→ WHAT YOU WILL DO
Would you write out the entries again, exactly as they are, but without images?

***** RECORDS TO PROCESS *****

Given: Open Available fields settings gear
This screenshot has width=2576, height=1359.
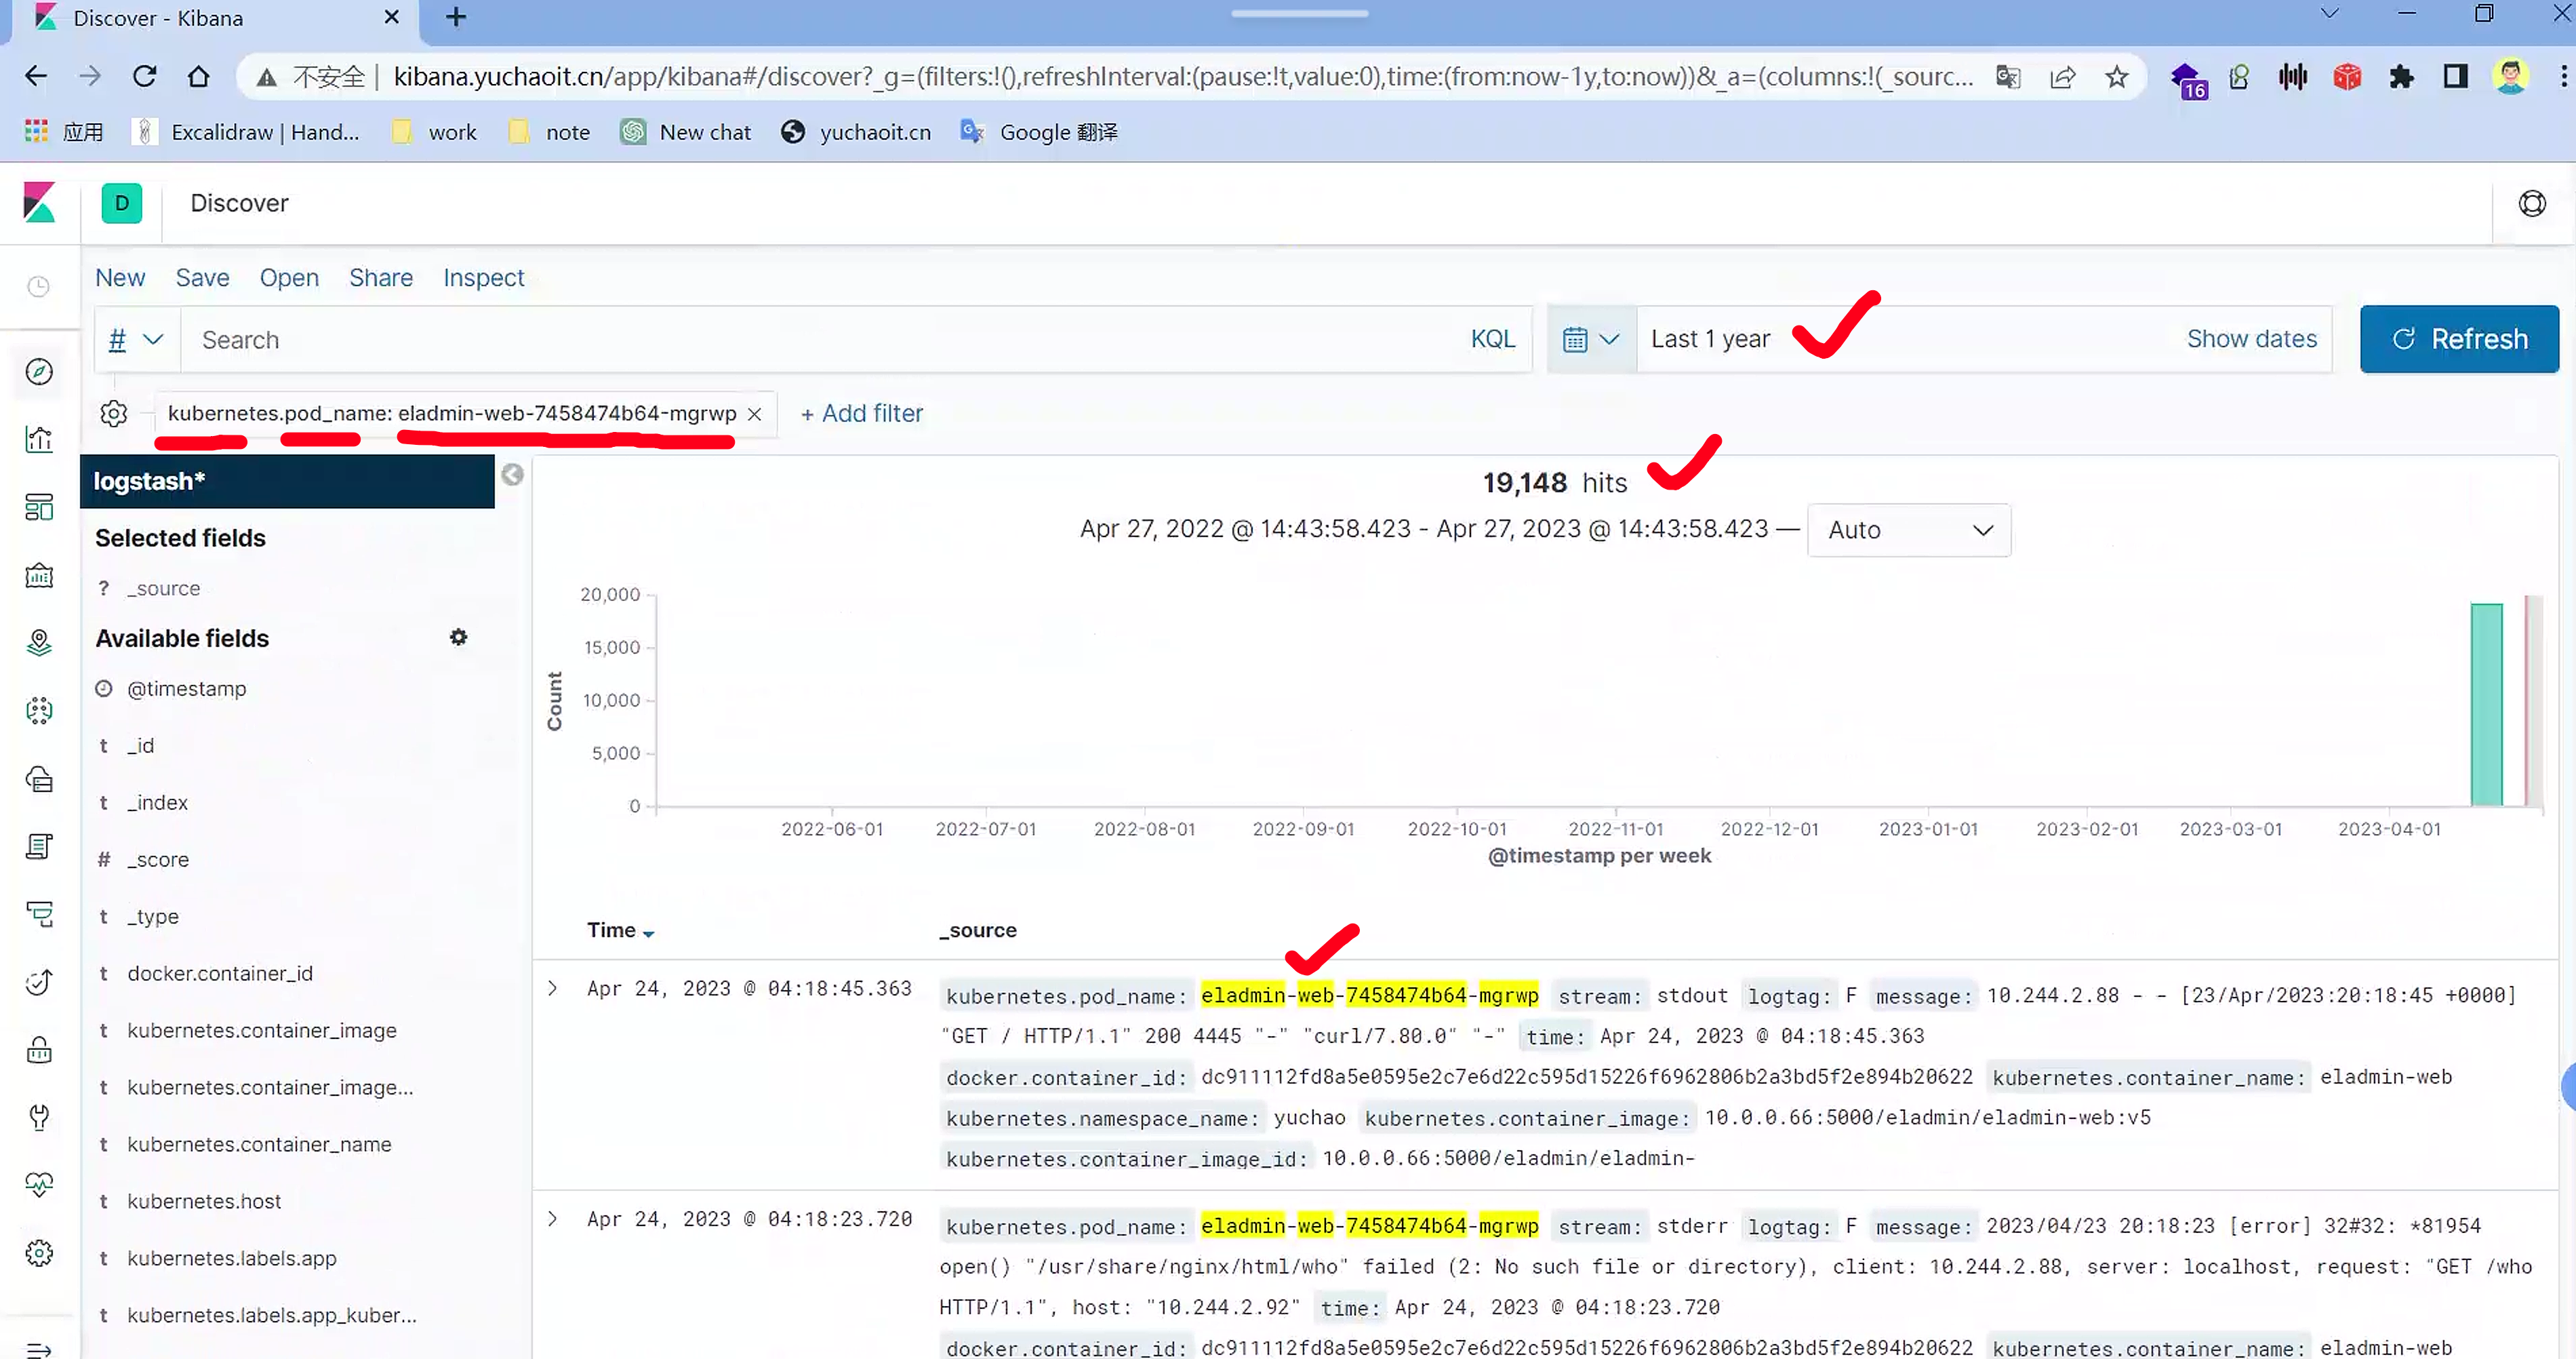Looking at the screenshot, I should click(x=458, y=638).
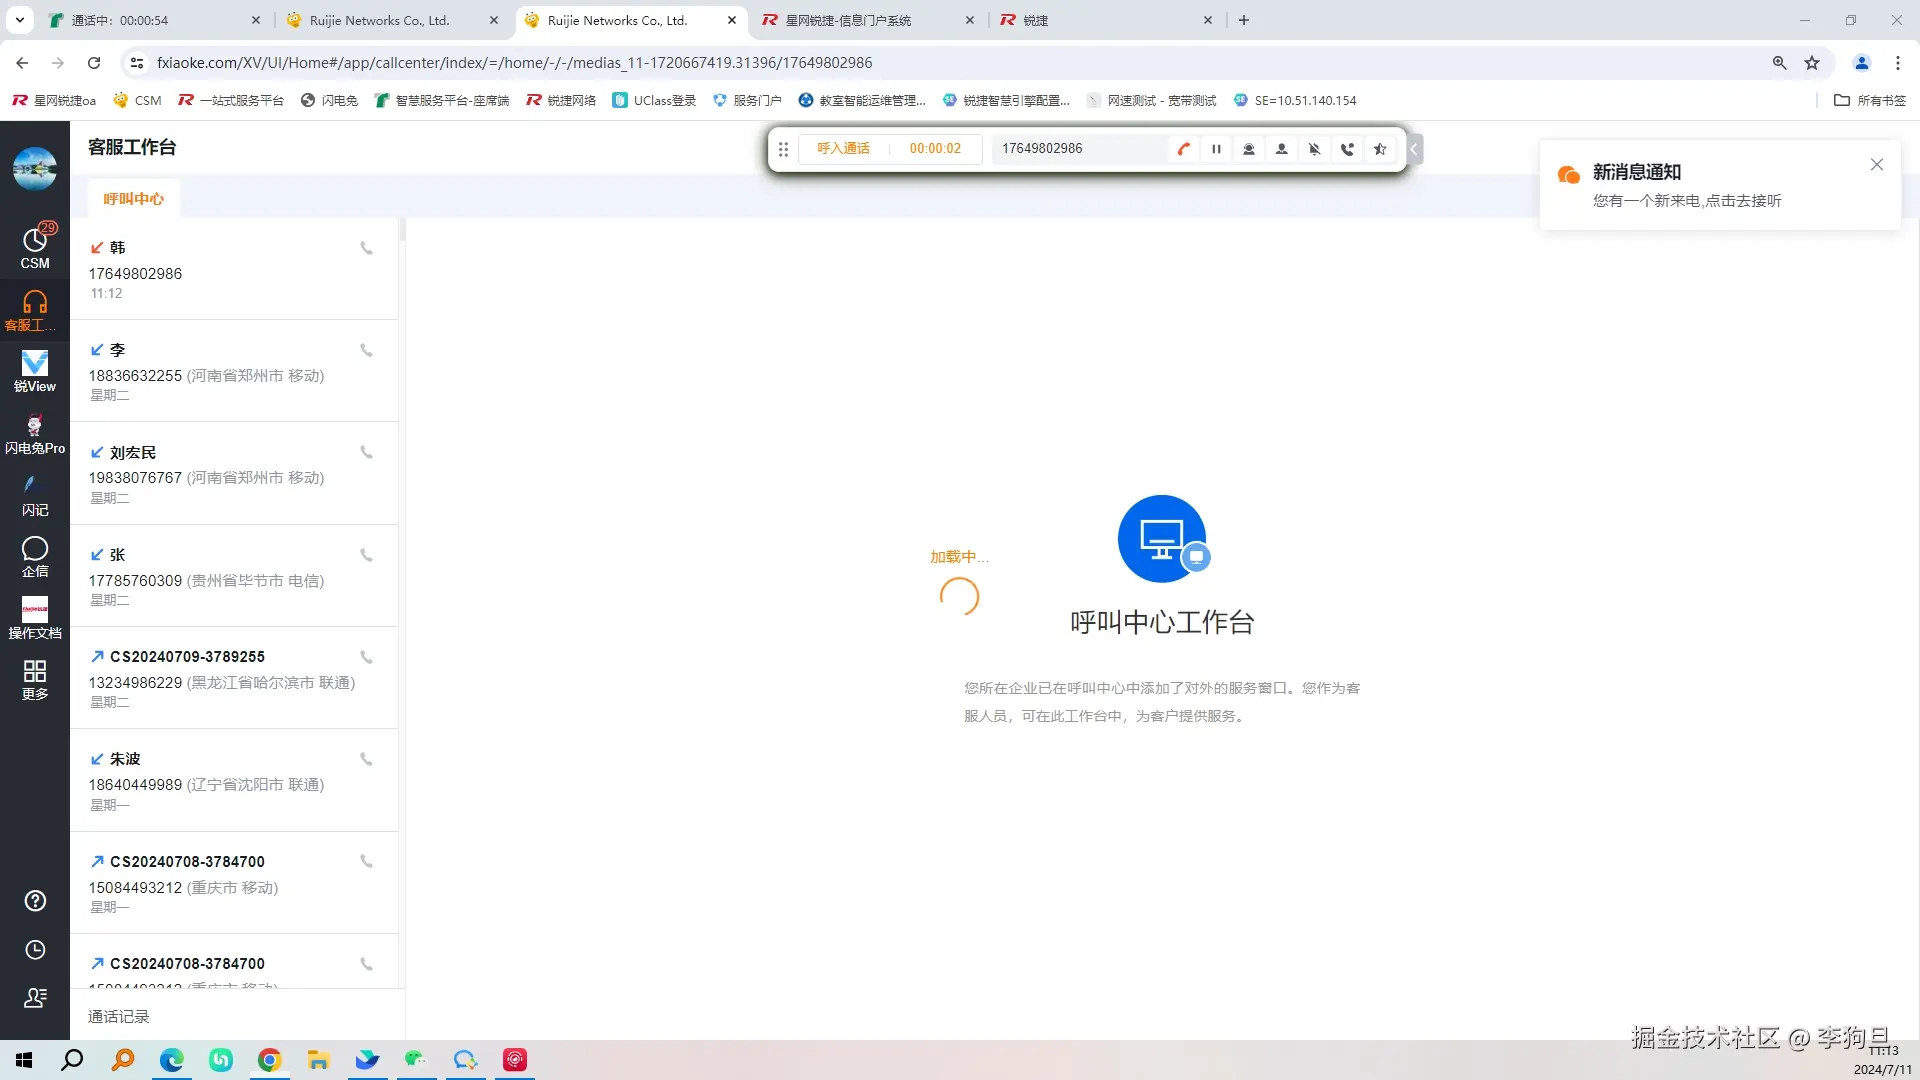Click the new incoming call notification message
Screen dimensions: 1920x1080
[1686, 201]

*****

→ RESULT OF THE EXERCISE
Given: Open Available fields settings gear
This screenshot has width=2576, height=1359.
Looking at the screenshot, I should click(x=458, y=638).
Click the new incoming call notification message
Screen dimensions: 1920x1080
[1686, 201]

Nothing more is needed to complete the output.